A sensitive and accurate liquid chromatography–tandem mass spectrometry method for quantitative determination of the novel hepatitis C NS5A inhibitor BMS-790052 (daclastasvir) in human plasma and urine

A liquid–liquid extraction (LLE) and liquid chromatography–tandem mass spectrometry (LC–MS/MS) methods have been developed and validated for the quantification of BMS-790052 (daclastasvir) in human plasma and urine. The samples were extracted with methyl-t-butyl ether (MTBE) before analyzing by an API 4000 mass spectrometer which was operated in a multiple reaction monitoring (MRM) mode for detection of positively charged ions of BMS-790052 and its internal standard, 13C10-BMS-790052. The standard curves ranged from 0.050 to 50.0 ng/mL for BMS-790052 in human plasma, and 1.00–1000 ng/mL in human urine. The intra-assay precision (%CV), based on four levels of analytical QCs (low, geometric mean, mid and high), was within 8.6%; inter-assay precision (%CV) was within 6.7% for both plasma and urine methods, and the mean assay accuracy (%Dev) was within ±3.0% for both plasma and urine methods. The ruggedness of this accurate, precise, and selective LLE–LC–MS/MS method has been demonstrated in the successful analysis of several thousand clinical study samples.
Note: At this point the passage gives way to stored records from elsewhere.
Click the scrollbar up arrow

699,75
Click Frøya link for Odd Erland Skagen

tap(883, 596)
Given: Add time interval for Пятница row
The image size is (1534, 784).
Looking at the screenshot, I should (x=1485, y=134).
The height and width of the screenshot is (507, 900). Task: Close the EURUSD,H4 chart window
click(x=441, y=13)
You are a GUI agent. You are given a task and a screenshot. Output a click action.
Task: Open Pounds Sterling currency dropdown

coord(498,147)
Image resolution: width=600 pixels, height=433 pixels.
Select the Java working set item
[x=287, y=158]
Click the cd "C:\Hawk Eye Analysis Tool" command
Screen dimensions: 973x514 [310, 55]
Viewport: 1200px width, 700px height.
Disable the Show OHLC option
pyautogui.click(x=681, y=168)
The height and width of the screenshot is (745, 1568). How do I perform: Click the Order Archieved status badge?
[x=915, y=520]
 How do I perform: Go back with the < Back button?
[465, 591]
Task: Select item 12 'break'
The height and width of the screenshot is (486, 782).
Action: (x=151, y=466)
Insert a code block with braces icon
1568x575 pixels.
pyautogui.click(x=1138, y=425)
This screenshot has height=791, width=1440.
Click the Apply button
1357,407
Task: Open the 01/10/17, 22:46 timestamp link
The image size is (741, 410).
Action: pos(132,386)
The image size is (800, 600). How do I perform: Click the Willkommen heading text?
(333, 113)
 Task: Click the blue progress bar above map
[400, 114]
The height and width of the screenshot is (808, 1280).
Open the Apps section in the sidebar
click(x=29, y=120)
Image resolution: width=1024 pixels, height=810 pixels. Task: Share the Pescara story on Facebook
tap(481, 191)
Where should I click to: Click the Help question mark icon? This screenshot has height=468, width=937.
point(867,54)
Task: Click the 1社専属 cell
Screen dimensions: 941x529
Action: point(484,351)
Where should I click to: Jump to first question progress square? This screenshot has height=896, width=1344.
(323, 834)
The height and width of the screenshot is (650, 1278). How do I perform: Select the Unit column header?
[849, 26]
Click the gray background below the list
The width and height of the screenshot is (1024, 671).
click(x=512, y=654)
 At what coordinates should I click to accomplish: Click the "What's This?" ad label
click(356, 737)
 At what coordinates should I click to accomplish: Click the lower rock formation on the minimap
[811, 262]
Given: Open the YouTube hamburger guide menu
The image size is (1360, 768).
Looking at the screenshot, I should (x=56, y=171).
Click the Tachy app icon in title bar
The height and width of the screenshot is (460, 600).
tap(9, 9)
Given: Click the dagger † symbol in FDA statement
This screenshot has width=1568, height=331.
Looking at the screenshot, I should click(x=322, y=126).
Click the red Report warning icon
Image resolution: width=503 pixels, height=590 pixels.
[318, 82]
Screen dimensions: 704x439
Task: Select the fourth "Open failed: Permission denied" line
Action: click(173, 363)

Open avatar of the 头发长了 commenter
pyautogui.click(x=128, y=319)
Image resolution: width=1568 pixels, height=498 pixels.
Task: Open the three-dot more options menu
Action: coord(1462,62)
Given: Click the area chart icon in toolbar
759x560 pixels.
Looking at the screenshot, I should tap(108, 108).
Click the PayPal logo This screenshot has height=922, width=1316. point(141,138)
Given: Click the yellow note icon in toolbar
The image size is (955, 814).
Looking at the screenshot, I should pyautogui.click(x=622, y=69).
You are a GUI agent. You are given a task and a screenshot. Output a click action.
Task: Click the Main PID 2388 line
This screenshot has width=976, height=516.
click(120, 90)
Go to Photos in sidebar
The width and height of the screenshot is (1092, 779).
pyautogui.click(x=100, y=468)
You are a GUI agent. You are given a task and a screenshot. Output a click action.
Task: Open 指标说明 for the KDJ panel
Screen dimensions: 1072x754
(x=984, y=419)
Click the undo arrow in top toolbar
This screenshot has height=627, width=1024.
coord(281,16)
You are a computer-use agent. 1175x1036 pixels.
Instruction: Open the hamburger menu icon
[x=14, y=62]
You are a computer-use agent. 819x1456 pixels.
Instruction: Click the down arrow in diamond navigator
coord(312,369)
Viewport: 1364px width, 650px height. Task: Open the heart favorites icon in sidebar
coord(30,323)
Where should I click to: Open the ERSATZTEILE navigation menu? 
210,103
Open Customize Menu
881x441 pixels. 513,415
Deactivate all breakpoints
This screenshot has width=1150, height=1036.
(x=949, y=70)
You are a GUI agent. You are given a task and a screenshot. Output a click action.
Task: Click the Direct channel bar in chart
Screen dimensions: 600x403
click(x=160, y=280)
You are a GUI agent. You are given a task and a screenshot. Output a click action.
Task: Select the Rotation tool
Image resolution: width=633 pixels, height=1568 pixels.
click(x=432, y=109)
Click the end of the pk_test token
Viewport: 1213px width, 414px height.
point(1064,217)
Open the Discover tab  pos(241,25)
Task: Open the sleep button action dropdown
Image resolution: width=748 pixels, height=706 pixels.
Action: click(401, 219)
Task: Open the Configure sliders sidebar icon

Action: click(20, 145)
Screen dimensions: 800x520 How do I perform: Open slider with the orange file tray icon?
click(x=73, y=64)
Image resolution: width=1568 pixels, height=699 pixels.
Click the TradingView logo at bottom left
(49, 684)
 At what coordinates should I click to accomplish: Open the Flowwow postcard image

► We developed a sensitive and accurate LC–MS/MS method with the LLOQ at 50 pg/mL.
► A doubly charged precursor ion was monitored in +ESI/SRM mode, which showed a better response.
► Non-specific binding issue in sample processing was resolved by adding surfactant CHAPS.
► The validation results and sample analysis performance demonstrate the ruggedness of the method.
► The validated method provides a reference for future bioanalytical application in clinical studies.